Write out the listing below word for word, from the line with "This screenshot has height=768, width=1366." up to and including the line with "Action: (x=99, y=73)". Leave the pictures out.

Exercise material:
- - - -
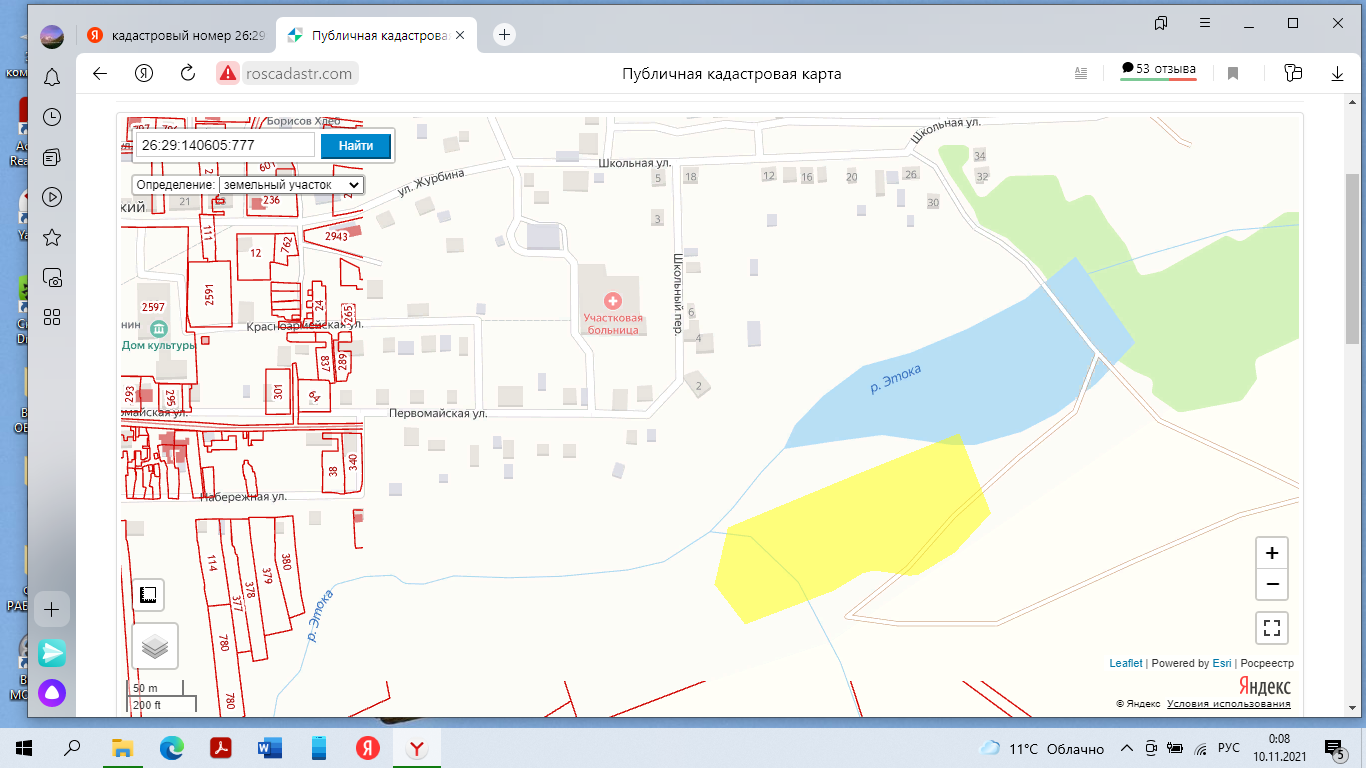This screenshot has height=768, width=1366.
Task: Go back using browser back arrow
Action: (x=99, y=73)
- - - -
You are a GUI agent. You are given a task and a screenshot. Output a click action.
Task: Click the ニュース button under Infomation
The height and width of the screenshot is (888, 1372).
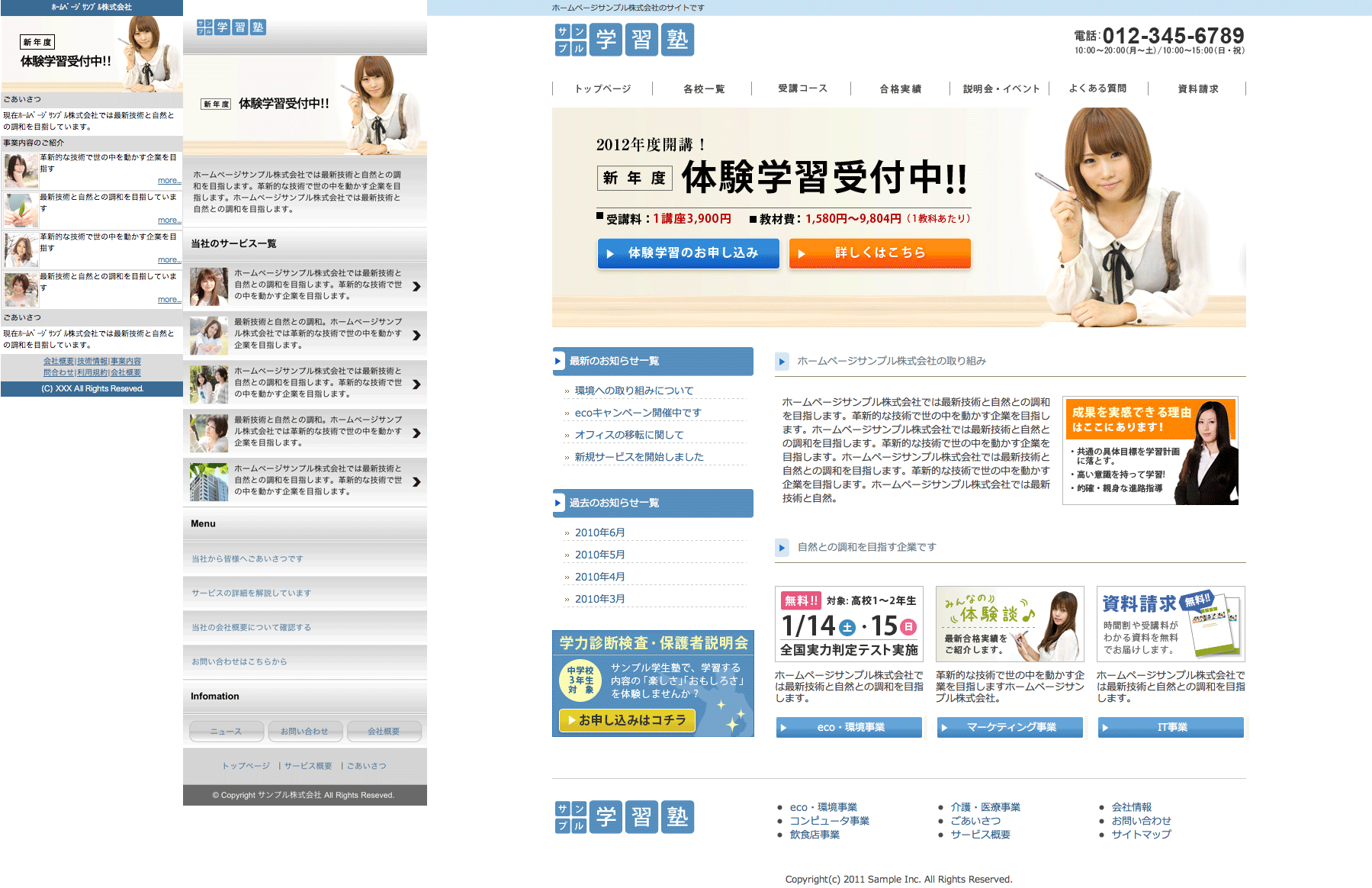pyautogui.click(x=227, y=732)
- - - -
Task solution:
This screenshot has height=768, width=1366.
Task: Go back using browser back arrow
Action: (x=99, y=73)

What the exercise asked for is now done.